Why VARs Can Be the Difference Between a PLM Success or Fiasco: Meet PTC's Partner PDSVISION - TV Report

The PLM press frequently writes about the big developers, their platforms and solutions. We hear names like Dassault Systèmes, Siemens and PTC. We read penetrating articles about cloud technology platform providers such as Microsoft, Oracle and Google.

But how would the solutions developed by these "glamorized" giants work in real-world companies if they didn’t have the support of an extensive network of resellers, service providers and Value-Added Resellers (VARs)?

Clearly, the VARs are of great importance. In fact, this support network within the ecosystem of these major companies may at its best make the difference between a success and a fiasco when betting on PLM.

“Absolutely, they play a significant role,” says PTC’s Jim Heppelmann in today's TV report. “Resellers like PDSVISION and the other partners in our ecosystem supply a number of added values. What values do they add? Geographic coverage is one example. They are found in many places where we do not have direct coverage. Besides this, they develop and provide important services, integration solutions, education and often also engineering expertise.”

In today’s webcast, PLM TV News editor-in-chief, Verdi Ogewell, meets PTC’s VAR partner PDSVISION, and some of their customers. Under CEO Johan Klingvall’s leadership, the company has had an impressive PLM journey and is growing rapidly in light of a number of successful PLM projects.  These projects see them working with actors such as global automotive subcontractor, brake and suspension developer Haldex, forklift manufacturer UniCarriers (formerly Atlet), the food process technology company JBT and agricultural machine developer Väderstad, which was recently named world champion in its field at a large German agricultural fair.

“Yes, things have gone well,” says Klingvall. “Today, PTC's channel accounts for just over 30 percent of the total revenue. This is a considerable increase, which means that we have grown from 15-20 percent a few years ago to today's much larger proportion.”


In this TV report, you will hear more from Heppelmann and Klingvall, as well as Kevin Wrenn, responsible for PTC’s PLM division, Charlotte Wall from Haldex, Elin Wegner from UniCarrier (now with Arcam) and Jonas Lundh from JBT (now with Koenigsegg).

Why are PTC’s resellers growing so much? PDSVISION’s leader, Johan Klingvall, points out that the effects of globalization and the development of disruptive technology have resulted in increased international commitment and utilization of the PTC partner’s services in recent years. The business still has a local flavor, but the trend is that customers want their resellers to follow them out into the world and coordinate PLM initiatives with their international departments and facilities.

Create Order in Your Digital Houses Before Proceeding

However, PDSVISION's growth curve is about more than money. In fact, they have conclusive importance as a catalyst for the implementation and functionality of PTC's PLM platform Windchill—and all of the company's other solutions, from their CAD flagship Creo and AR solution Vuforia to the IoT platform ThingWorx and technical publishing tools like Creo Illustrate and Arbortext.

In this context, PLM platforms can be seen as a ‘naked’ structural set of tools for product development and realization, and in some respects even for the in-field operation of the products that are being developed, regardless of which supplier they come from. But these solutions must be ‘dressed’ in terms of implementation and customization, while at the same time their effective use must be taught in the organizations and best-practice methods must be developed. This is where VAR's and other ecosystem partners play such an important role.

[Entries taken from a collection]
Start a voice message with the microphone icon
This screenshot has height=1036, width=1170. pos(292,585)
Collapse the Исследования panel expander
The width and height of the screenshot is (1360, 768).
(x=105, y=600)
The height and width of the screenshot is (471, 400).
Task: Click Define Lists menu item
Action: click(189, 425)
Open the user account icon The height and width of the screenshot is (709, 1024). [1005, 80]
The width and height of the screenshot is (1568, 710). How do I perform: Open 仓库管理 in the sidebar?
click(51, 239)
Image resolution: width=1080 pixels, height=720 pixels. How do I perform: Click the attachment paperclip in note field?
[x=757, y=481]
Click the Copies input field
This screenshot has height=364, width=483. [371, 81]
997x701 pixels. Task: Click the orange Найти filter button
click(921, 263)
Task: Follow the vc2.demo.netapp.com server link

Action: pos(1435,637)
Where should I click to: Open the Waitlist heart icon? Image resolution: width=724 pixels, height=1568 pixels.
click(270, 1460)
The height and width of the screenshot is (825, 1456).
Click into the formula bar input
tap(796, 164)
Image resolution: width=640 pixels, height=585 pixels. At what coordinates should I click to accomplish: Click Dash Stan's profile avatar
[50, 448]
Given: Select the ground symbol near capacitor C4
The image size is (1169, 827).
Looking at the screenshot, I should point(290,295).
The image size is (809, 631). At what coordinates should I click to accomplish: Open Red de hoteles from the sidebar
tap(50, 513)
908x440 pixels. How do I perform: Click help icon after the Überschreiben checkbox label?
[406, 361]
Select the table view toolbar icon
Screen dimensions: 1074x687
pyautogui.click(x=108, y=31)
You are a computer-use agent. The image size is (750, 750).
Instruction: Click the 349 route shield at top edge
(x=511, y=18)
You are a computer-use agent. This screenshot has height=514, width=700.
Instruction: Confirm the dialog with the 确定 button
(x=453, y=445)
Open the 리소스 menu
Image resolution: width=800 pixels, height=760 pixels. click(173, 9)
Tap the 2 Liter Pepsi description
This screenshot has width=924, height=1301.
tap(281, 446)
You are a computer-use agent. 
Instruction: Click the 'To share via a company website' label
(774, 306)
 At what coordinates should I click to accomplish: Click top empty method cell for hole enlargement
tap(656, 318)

Task A: Echo everything in the PLM article from "But how would" down to "Value-Added Resellers (VARs)?".
Task B: Duplicate the rows from the one containing "Select the table view toolbar icon" down to the last of the rows.

Complete answer A:
But how would the solutions developed by these "glamorized" giants work in real-world companies if they didn’t have the support of an extensive network of resellers, service providers and Value-Added Resellers (VARs)?

Complete answer B:
Select the table view toolbar icon
Screen dimensions: 1074x687
pyautogui.click(x=108, y=31)
You are a computer-use agent. The image size is (750, 750).
Instruction: Click the 349 route shield at top edge
(x=511, y=18)
You are a computer-use agent. This screenshot has height=514, width=700.
Instruction: Confirm the dialog with the 确定 button
(x=453, y=445)
Open the 리소스 menu
Image resolution: width=800 pixels, height=760 pixels. click(173, 9)
Tap the 2 Liter Pepsi description
This screenshot has width=924, height=1301.
tap(281, 446)
You are a computer-use agent. 
Instruction: Click the 'To share via a company website' label
(774, 306)
 At what coordinates should I click to accomplish: Click top empty method cell for hole enlargement
tap(656, 318)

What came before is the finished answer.